What this task involves
Can you repeat each of the records below word for word, without changing anything?

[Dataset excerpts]
========================

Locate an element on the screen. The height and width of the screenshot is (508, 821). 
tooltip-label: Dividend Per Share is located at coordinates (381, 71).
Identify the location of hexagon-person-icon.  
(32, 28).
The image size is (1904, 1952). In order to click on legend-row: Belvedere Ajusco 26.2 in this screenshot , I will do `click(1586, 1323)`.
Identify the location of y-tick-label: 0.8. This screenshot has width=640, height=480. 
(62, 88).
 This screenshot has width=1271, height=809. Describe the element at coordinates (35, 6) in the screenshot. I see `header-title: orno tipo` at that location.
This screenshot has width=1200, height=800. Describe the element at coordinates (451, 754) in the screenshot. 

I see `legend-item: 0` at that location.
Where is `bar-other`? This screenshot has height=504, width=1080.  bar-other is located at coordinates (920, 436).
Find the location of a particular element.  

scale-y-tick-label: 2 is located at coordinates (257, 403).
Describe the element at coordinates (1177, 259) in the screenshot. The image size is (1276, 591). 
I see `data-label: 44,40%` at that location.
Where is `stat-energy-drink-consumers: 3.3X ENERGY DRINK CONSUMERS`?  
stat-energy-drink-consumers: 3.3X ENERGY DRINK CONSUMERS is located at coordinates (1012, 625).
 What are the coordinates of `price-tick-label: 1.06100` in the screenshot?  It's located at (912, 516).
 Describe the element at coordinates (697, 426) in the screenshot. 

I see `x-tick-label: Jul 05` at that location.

========================

Written answer
Locate an element on the screen. The height and width of the screenshot is (508, 821). 
tooltip-label: Dividend Per Share is located at coordinates (381, 71).
Identify the location of hexagon-person-icon.  
(32, 28).
The image size is (1904, 1952). In order to click on legend-row: Belvedere Ajusco 26.2 in this screenshot , I will do `click(1586, 1323)`.
Identify the location of y-tick-label: 0.8. This screenshot has width=640, height=480. 
(62, 88).
 This screenshot has width=1271, height=809. Describe the element at coordinates (35, 6) in the screenshot. I see `header-title: orno tipo` at that location.
This screenshot has width=1200, height=800. Describe the element at coordinates (451, 754) in the screenshot. 

I see `legend-item: 0` at that location.
Where is `bar-other`? This screenshot has height=504, width=1080.  bar-other is located at coordinates (920, 436).
Find the location of a particular element.  

scale-y-tick-label: 2 is located at coordinates (257, 403).
Describe the element at coordinates (1177, 259) in the screenshot. The image size is (1276, 591). 
I see `data-label: 44,40%` at that location.
Where is `stat-energy-drink-consumers: 3.3X ENERGY DRINK CONSUMERS`?  
stat-energy-drink-consumers: 3.3X ENERGY DRINK CONSUMERS is located at coordinates (1012, 625).
 What are the coordinates of `price-tick-label: 1.06100` in the screenshot?  It's located at (912, 516).
 Describe the element at coordinates (697, 426) in the screenshot. 

I see `x-tick-label: Jul 05` at that location.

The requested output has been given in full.